Je vois deux thèmes importants. La question des batteries d’une part, et la question des usages d’autre part. A ce titre, le
LITEN et l’IDEA’s lab du CEA-Grenoble ont sans doute un rôle important à jouer. Pour moi, il y a une place à prendre
dans l’étude des usages des technologies robotiques, en s’intéressant à l’ergonomie, en s’appuyant sur l’anthropologie,
etc. Mais cette démarche doit être en prise directe avec ce qui se passe en Asie et notamment au Japon qui apparait
vraiment comme un territoire d’avant-garde en termes d’usages.
On peut aussi imaginer un modèle de développement régional visant à faire émerger un intégrateur de référence
sur le marché de la robotique de service, en appui sur un ensemble de fournisseurs et de laboratoires locaux.
Un groupe comme SEB ne pourrait-il pas devenir cette locomotive régionale ?

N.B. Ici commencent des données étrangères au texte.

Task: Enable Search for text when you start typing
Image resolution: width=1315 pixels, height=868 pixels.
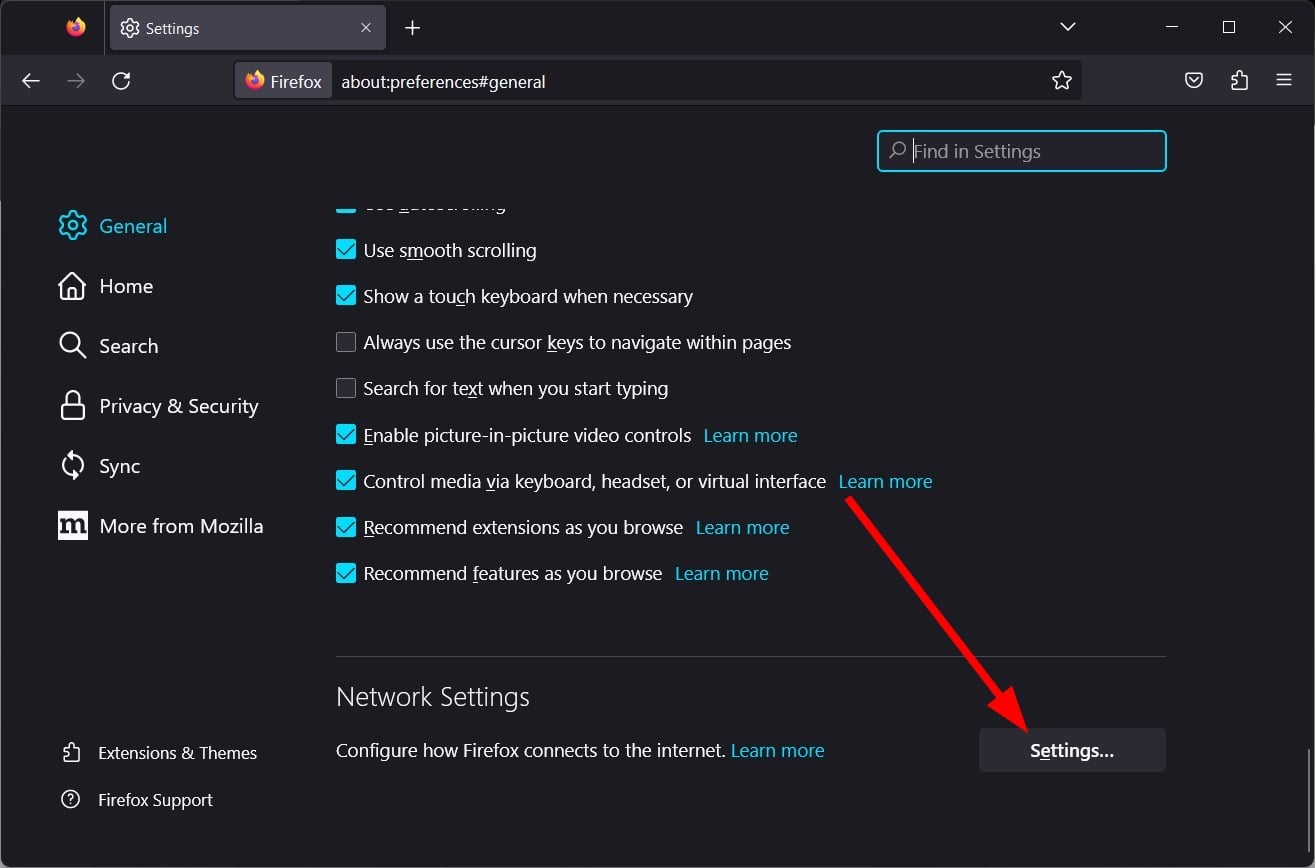Action: pos(346,388)
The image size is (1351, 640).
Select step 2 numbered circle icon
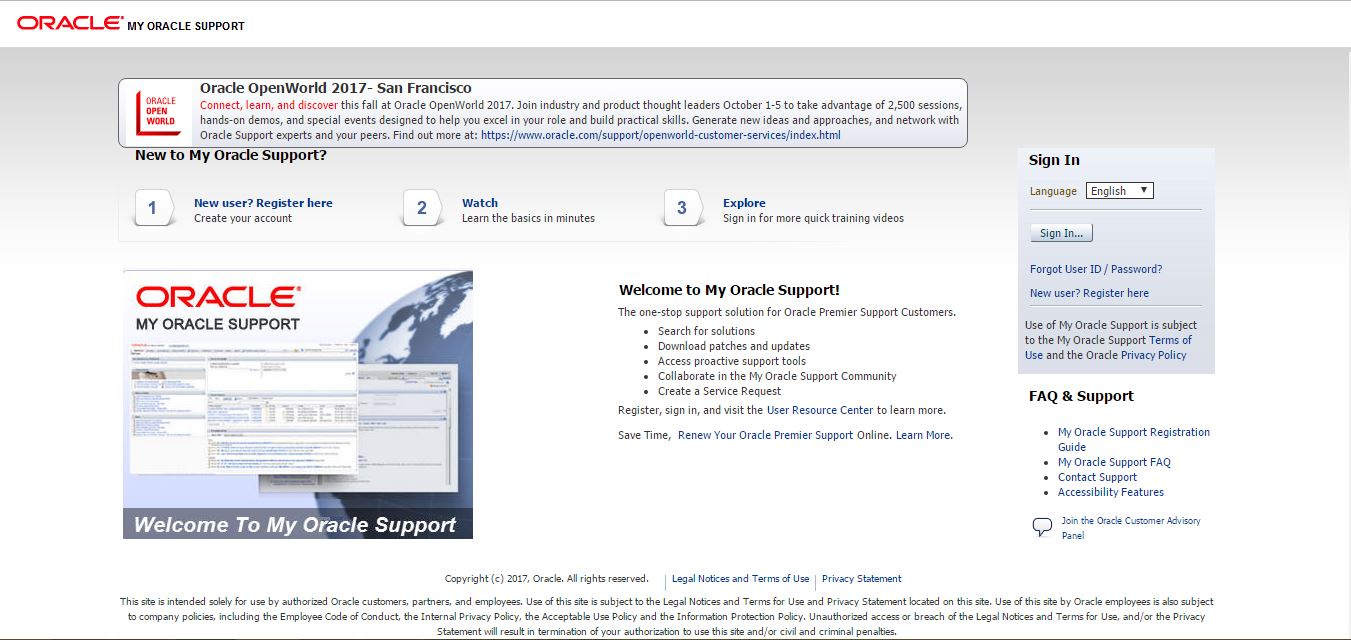[422, 208]
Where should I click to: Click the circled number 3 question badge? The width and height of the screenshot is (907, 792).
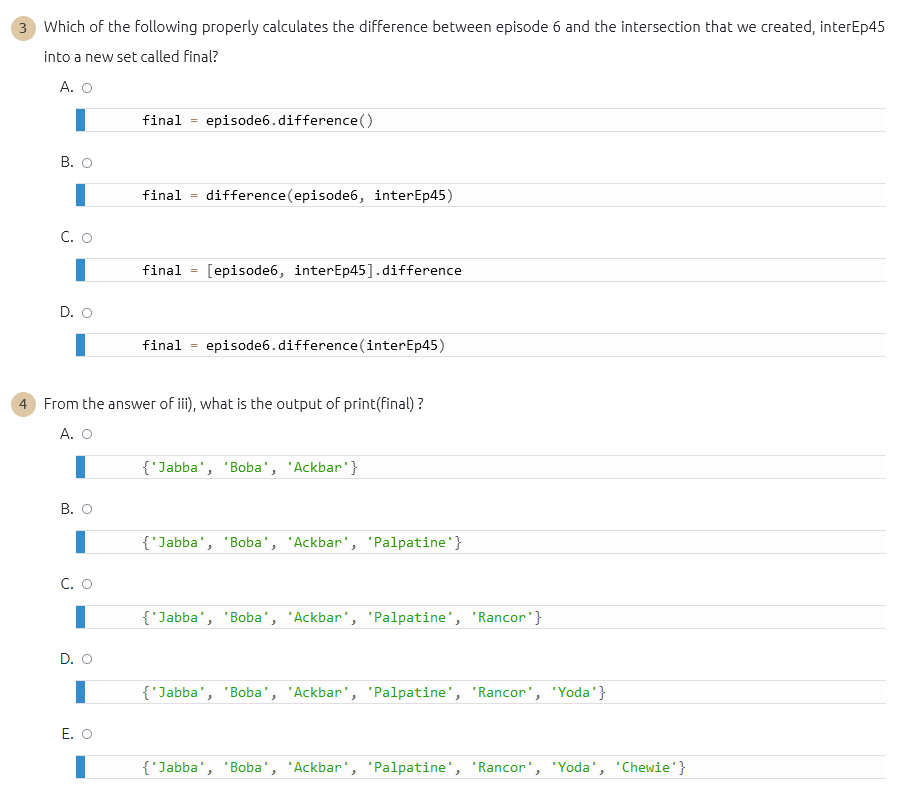coord(22,28)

Cette idée de locomotive est intéressante mais il faut savoir quoi on parle. Si l’on parle de briques technologiques ou
d’étude des usages, on peut effectivement envisager de développer des liens plus forts avec certains acteurs régionaux
sur certains domaines clés, charge à eux d’affirmer leur ambition d’être dans les tout meilleurs mondiaux. Au-delà, le
Groupe SEB reste très attentifs aux évolutions concernant le domaine de l’assistance à la personne que j’évoquais
précédemment. A ce titre, nous sommes assez séduits par l’idée que le Grand Lyon fasse de ce thème un axe de
positionnement prioritaire, d’’autant que notre division Home & Personal Care est située à Lyon Montplaisir. Lyon dispose
en effet d’un tissu d’établissements hospitaliers et de laboratoires de recherche médicale favorable à l’étude des usages
de robots d’assistance à la personne.